ABOUT THIS EXERCISE –
Starting at the line that contains "Rule of Law (40, 2179)", copy every line through the end of the records below exactly as written, leaving out pictures.

----- PROVIDED RECORDS

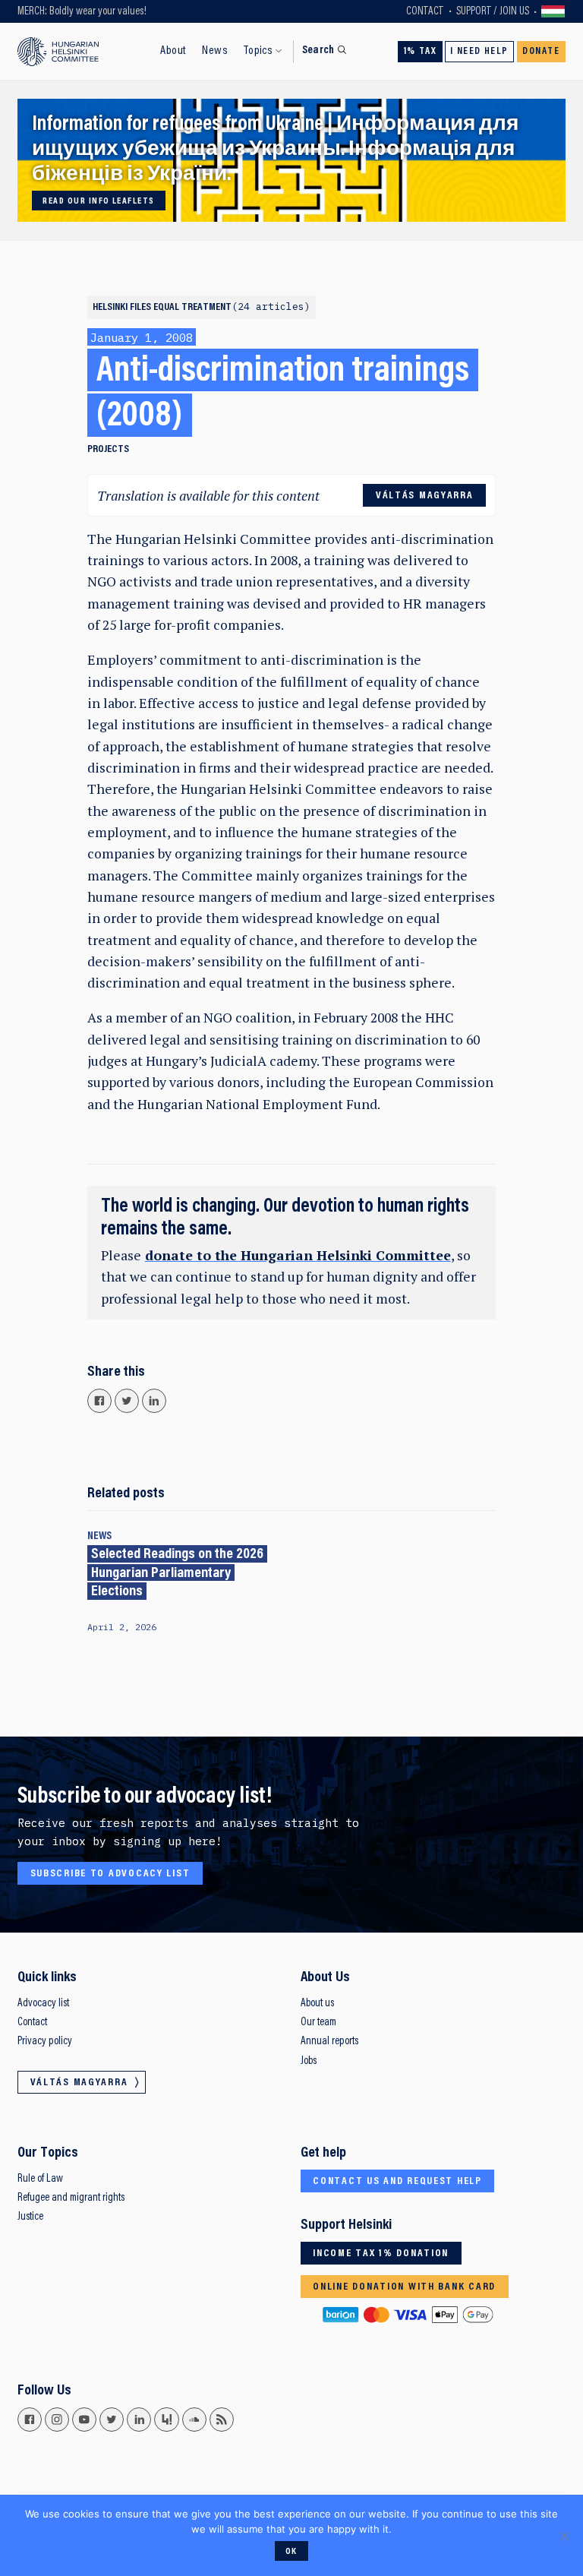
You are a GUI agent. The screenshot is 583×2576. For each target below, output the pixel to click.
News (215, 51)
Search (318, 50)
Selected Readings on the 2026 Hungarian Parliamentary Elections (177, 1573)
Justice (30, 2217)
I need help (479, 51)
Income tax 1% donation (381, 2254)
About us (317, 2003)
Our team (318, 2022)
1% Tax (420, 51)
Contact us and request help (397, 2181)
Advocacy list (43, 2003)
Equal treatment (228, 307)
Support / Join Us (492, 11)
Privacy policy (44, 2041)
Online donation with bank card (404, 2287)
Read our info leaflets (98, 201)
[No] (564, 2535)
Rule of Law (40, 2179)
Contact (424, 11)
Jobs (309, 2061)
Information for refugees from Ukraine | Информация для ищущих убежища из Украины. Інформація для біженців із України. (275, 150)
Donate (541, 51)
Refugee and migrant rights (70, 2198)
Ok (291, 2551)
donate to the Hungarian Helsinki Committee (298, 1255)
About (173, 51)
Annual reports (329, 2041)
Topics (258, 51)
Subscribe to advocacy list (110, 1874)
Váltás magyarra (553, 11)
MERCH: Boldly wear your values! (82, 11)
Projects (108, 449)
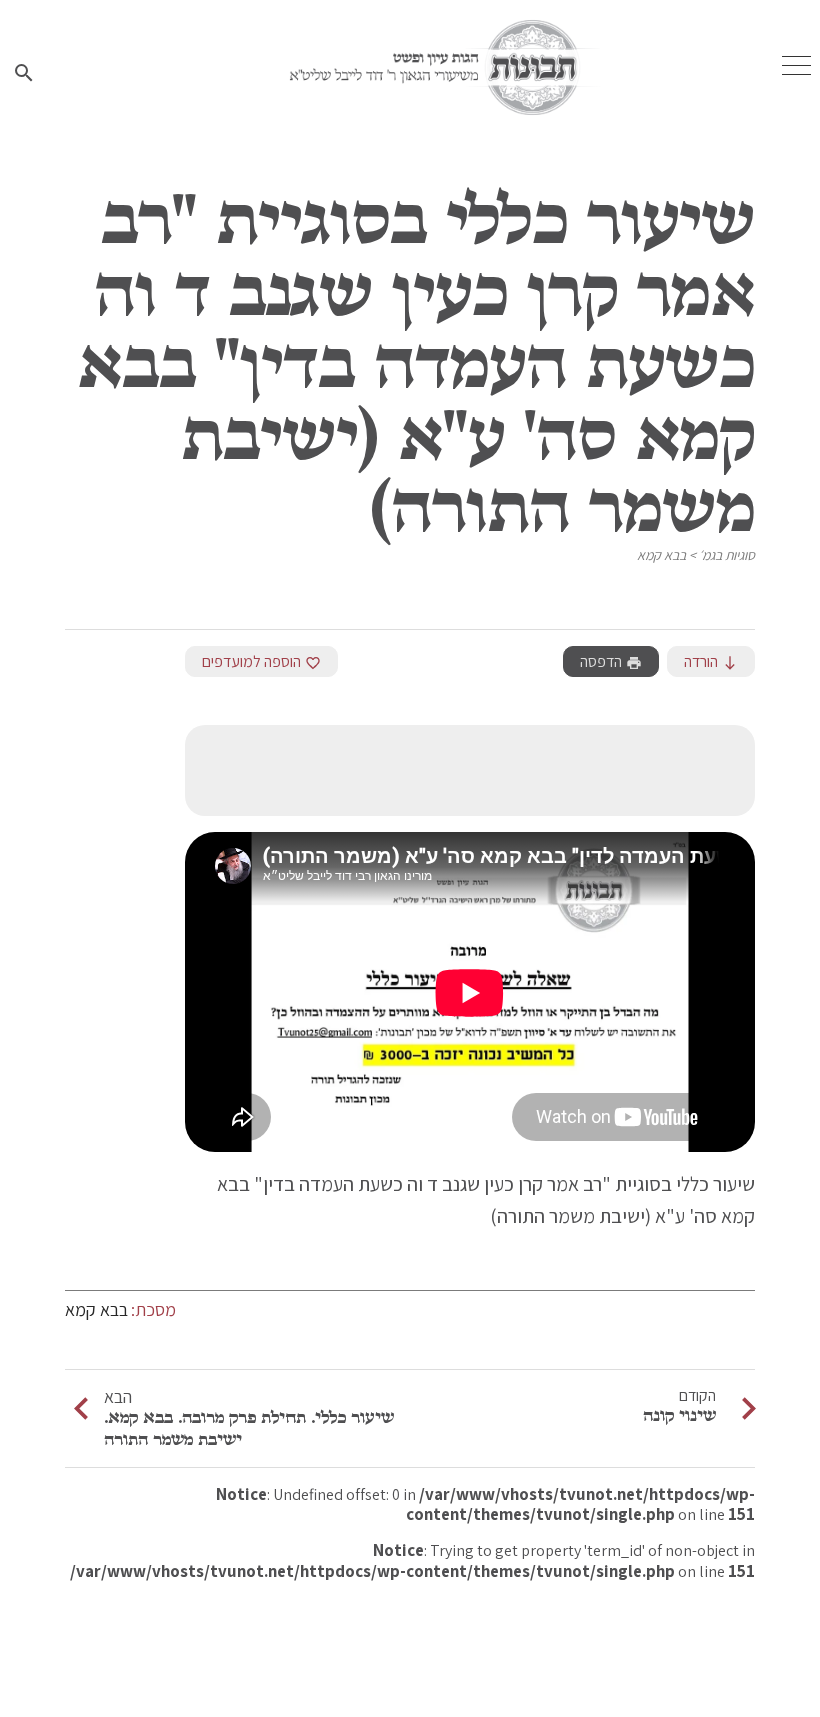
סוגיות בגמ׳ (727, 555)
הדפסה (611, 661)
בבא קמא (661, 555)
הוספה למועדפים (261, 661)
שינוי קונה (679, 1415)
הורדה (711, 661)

----------

SOLVED PROBLEM –
Rule of Law (40, 2179)
Contact (424, 11)
Jobs (309, 2061)
Information for refugees from Ukraine | Информация для ищущих убежища из Украины. Інформація для біженців із України. (275, 150)
Donate (541, 51)
Refugee and migrant rights (70, 2198)
Ok (291, 2551)
donate to the Hungarian Helsinki Committee (298, 1255)
About (173, 51)
Annual reports (329, 2041)
Topics (258, 51)
Subscribe to advocacy list (110, 1874)
Váltás magyarra (553, 11)
MERCH: Boldly wear your values! (82, 11)
Projects (108, 449)
סוגיות בגמ׳ (727, 555)
הדפסה (611, 661)
בבא קמא (661, 555)
הוספה למועדפים (261, 661)
שינוי קונה (679, 1415)
הורדה (711, 661)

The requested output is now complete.